They're all pretty shit. HST is pretty garbage now.


----------



## taydev (Nov 25, 2012)

White Hawk said:


> Seriously dude,what's your problem with OP?
> Wherever I see you,you always go against it and talk bullshit about it.
> Just drop it already,OP doesn't need deepshits like you to read it.



He also had equally negative opinions of the other two, yet you beefed only with his thoughts on OP.


----------



## Mihawk (Nov 25, 2012)

Bleach fights are repetitive, Naruto fights are shitted on by the conclusion and the emotion is not well handled at all.
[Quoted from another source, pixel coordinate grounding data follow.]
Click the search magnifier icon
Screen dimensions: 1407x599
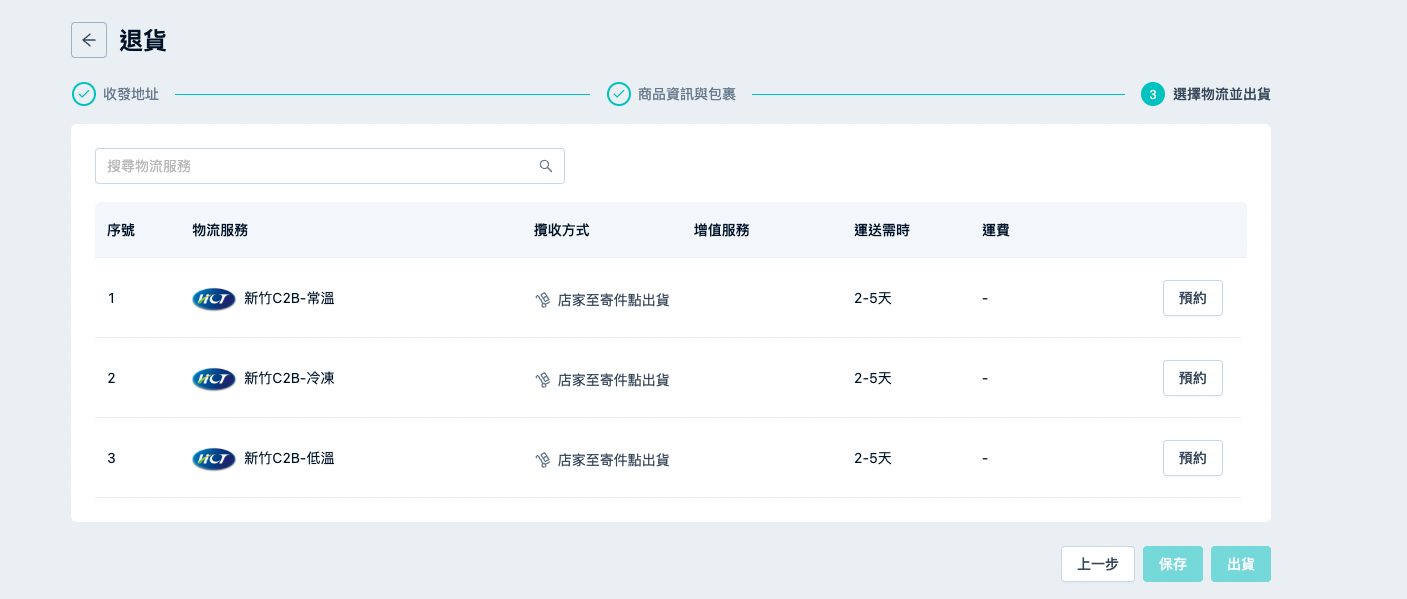point(546,166)
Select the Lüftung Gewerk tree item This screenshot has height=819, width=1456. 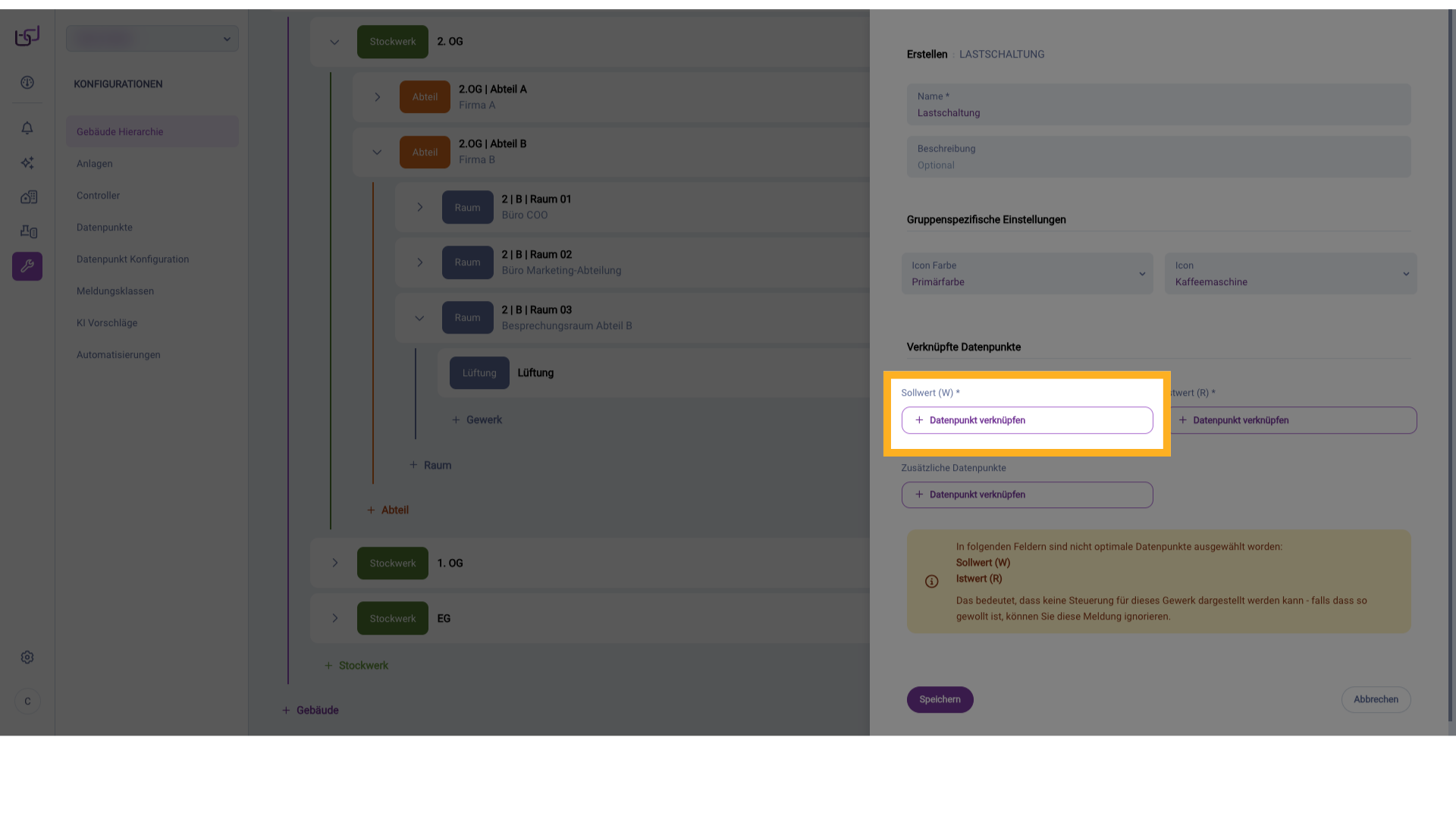[535, 373]
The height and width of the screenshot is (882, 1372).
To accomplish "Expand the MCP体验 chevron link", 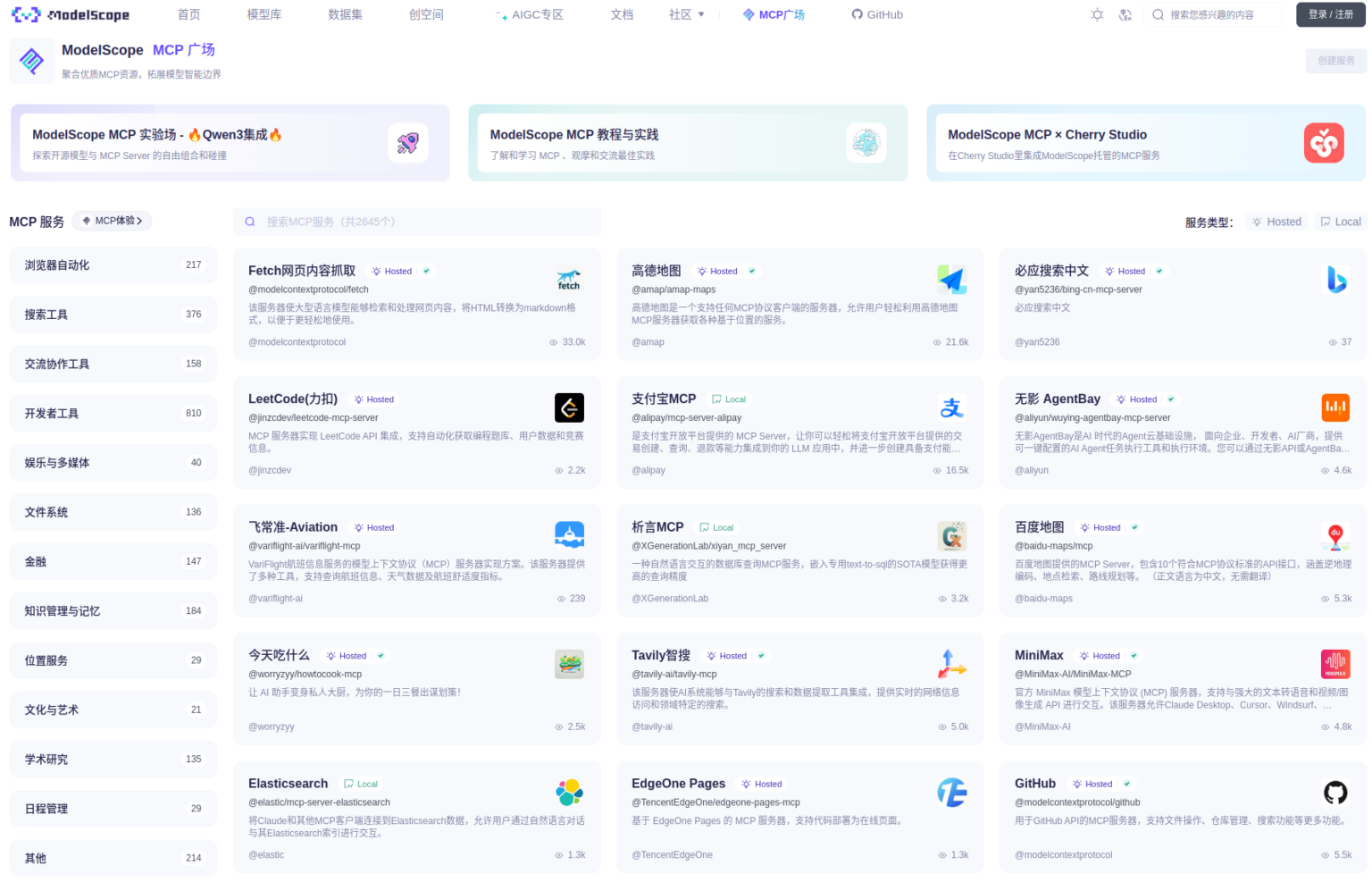I will (112, 221).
We've seen the same shit a million times.


----------



## Patrick (Nov 25, 2012)

Naruto by far. Bleach can be good at times, but it gets kind of repetitive. One Piece has a few good moments in fights, but the best parts of One Piece happen outside of the fights. With Naruto it's the opposite of One Piece, not much outside of the fights, but the fights are good. 

Even while I'm not a big fan (you shouldn't base this on which manga you prefer, stay objective) Naruto has the best fights.


----------



## x5exotic (Nov 25, 2012)

Luke Kent said:


> Bleach fights are repetitive, Naruto fights are shitted on by the conclusion and the emotion is not well handled at all. We've seen the same shit a million times.



Well isn't that a bit....hypocritical :/


----------



## Mihawk (Nov 25, 2012)

x5exotic said:


> Well isn't that a bit....hypocritical :/



How is that hypocritical? 

Are you saying that OP fights are repetitive even when something new is pulled out every time? 

Emotional wise, Naruto is shit because it recycles the same back stories and freudian excuses for the characters.

One Piece doesn't.


----------



## OS (Nov 25, 2012)

For me I had more fun watching Naruto fights. Excluding backstory.

For me it would be 

-Pein fight/Itachi fight
-Ulquiorra vs Ichigo
-not sure for One Piece.


----------



## x5exotic (Nov 25, 2012)

Luke Kent said:


> How is that hypocritical?
> 
> Are you saying that OP fights are repetitive even when something new is pulled out every time?
> 
> ...



Well, let's see, just in the latest arc, Luffy punches CC the same way twice, and does that for pretty much every other arc the same way.
The fight conclusions always in him punching the shit out of the villain, being the people's hero and savior, and having a feast. So if there's one thing that.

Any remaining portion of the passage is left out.